Print the records below from the first line through the line containing "You are a computer-use agent. The", both included, word for word.

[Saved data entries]
____________________

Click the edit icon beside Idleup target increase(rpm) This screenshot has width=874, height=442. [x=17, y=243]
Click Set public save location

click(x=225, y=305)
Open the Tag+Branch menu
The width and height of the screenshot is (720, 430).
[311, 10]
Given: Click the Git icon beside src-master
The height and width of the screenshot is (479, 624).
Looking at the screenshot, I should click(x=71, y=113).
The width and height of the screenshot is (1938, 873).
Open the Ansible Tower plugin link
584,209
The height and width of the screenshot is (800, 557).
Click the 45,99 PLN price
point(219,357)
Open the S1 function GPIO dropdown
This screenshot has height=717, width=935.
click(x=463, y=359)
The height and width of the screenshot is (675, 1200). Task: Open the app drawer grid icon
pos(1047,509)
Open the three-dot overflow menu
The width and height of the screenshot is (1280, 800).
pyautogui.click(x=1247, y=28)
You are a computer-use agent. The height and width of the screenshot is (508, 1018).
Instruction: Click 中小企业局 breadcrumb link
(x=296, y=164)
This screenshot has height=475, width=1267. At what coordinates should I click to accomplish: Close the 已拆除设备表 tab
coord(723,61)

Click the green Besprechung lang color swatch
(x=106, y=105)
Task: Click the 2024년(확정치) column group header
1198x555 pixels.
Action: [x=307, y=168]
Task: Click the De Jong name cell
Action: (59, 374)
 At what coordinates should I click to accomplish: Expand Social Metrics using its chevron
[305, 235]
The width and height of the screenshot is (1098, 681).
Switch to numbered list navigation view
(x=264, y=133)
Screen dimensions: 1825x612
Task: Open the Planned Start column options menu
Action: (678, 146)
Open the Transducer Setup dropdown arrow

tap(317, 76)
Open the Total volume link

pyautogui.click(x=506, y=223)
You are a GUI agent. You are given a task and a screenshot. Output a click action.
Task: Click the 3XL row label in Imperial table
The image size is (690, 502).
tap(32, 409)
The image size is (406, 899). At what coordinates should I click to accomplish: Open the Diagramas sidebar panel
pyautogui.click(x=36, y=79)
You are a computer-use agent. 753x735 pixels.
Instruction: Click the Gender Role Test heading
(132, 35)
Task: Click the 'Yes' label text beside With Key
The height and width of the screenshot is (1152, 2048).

____________________

> EXERCISE SOLUTION
Click the edit icon beside Idleup target increase(rpm) This screenshot has width=874, height=442. [x=17, y=243]
Click Set public save location

click(x=225, y=305)
Open the Tag+Branch menu
The width and height of the screenshot is (720, 430).
[311, 10]
Given: Click the Git icon beside src-master
The height and width of the screenshot is (479, 624).
Looking at the screenshot, I should click(x=71, y=113).
The width and height of the screenshot is (1938, 873).
Open the Ansible Tower plugin link
584,209
The height and width of the screenshot is (800, 557).
Click the 45,99 PLN price
point(219,357)
Open the S1 function GPIO dropdown
This screenshot has height=717, width=935.
click(x=463, y=359)
The height and width of the screenshot is (675, 1200). Task: Open the app drawer grid icon
pos(1047,509)
Open the three-dot overflow menu
The width and height of the screenshot is (1280, 800).
pyautogui.click(x=1247, y=28)
You are a computer-use agent. The height and width of the screenshot is (508, 1018).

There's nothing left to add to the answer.